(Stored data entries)
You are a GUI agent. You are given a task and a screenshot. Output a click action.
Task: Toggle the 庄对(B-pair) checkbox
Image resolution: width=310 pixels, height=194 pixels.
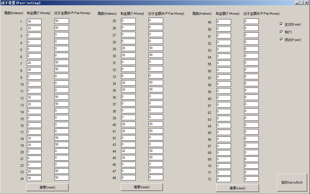click(282, 24)
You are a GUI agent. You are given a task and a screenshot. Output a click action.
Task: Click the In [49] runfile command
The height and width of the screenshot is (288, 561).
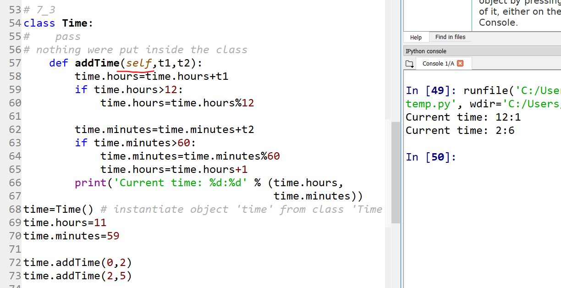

- EXERCISE GOAL
Copy the final stretch of lines, starting at the one that holds "Task: Toggle the 庄对(B-pair) checkbox" and ending at the last line of the data, exactly; omit pictures.

- PROBLEM SOLUTION
Task: Toggle the 庄对(B-pair) checkbox
Image resolution: width=310 pixels, height=194 pixels.
click(282, 24)
You are a GUI agent. You are given a task and a screenshot. Output a click action.
Task: Click the In [49] runfile command
The height and width of the screenshot is (288, 561).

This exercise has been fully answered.